With the cost of owning a home soaring dramatically over the past year, an expert is urging Australians to think outside the box if they want to find a way to break into the market.
With median house prices in Sydney spiking 23 per cent in the past year to $1,410,128, before dropping to $1,116,219 last month, owning a property in the Harbour City remains out of reach for most average-income earners.
Meanwhile, the average home price in Melbourne is $799,756 and Brisbane $722,433, still a daunting figure for most.
Incredibly, each month Australians are borrowing over $32 billion to spend on housing, almost double the $16 billion per month we were borrowing in 2018.
But many are struggling to save up for the 20 per cent mortgage deposit that’s required.
To get around this problem, RateCity research director Sally Tindall says potential buyers should consider purchasing with a family member or friend.
“The great Australian dream of owning your own home has become a nightmare for many first home buyers as they’ve watched property prices spiral out of control,” she toldSunrise
“Think outside the square.
“That could mean buying with friends, it could mean buying with family, it could mean buying somewhere else and renting it out.”

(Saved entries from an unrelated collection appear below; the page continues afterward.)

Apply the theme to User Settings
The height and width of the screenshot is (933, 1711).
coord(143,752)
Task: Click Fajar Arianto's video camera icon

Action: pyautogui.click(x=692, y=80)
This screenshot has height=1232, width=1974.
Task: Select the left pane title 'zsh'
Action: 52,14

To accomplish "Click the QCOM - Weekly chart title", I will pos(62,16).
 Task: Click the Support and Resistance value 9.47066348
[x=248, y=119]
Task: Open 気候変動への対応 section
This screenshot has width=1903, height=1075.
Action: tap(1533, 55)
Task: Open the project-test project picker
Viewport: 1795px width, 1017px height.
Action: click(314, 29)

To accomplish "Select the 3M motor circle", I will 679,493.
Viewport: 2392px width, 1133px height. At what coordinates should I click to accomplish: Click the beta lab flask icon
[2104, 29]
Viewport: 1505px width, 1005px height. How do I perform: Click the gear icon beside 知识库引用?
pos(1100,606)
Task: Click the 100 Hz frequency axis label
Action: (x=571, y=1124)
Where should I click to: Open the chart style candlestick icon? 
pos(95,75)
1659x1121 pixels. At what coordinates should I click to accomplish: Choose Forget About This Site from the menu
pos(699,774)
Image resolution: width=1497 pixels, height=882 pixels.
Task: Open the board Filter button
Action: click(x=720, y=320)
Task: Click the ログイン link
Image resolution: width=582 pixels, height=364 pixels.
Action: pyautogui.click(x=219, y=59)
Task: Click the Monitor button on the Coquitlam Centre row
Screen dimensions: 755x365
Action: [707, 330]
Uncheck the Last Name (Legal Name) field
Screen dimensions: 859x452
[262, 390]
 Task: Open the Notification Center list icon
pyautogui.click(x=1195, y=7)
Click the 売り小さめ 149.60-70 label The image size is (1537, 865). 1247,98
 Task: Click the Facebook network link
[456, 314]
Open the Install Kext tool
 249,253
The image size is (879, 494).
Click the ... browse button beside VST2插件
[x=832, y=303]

Tindall also recently talked about how median house prices are beginning to drop in Sydney and Melbourne, with CoreLogic’s home value index released in March finding that property prices had dropped by 0.1 per cent in Sydney.
“This could be the beginning of the end for the current property price peak in Australia’s two biggest cities,” she said.
“Property price drops will provide a reprieve for people hoping to get into one of Australia’s many overheated property markets, however, would-be first home buyers should crunch the numbers before they pop the champagne.
“If property prices fall on the back of rising rates, buyers might not need to stump up as much for a deposit. They will, however, need to make higher monthly repayments, which means they won’t be able to borrow as much from the bank.
“First home buyers should think carefully about overextending themselves in a market where rates are set to rise and prices are forecast to fall.
“Make sure you have a buffer to ride out any bumps.”
The Commonwealth Bank believes Sydney house prices could drop nearly $200,000 by the end of 2023.
Overall house prices are predicted to stall across Australia by May and to even drop by the end of December, according to Westpac, before a big decrease in the coming years.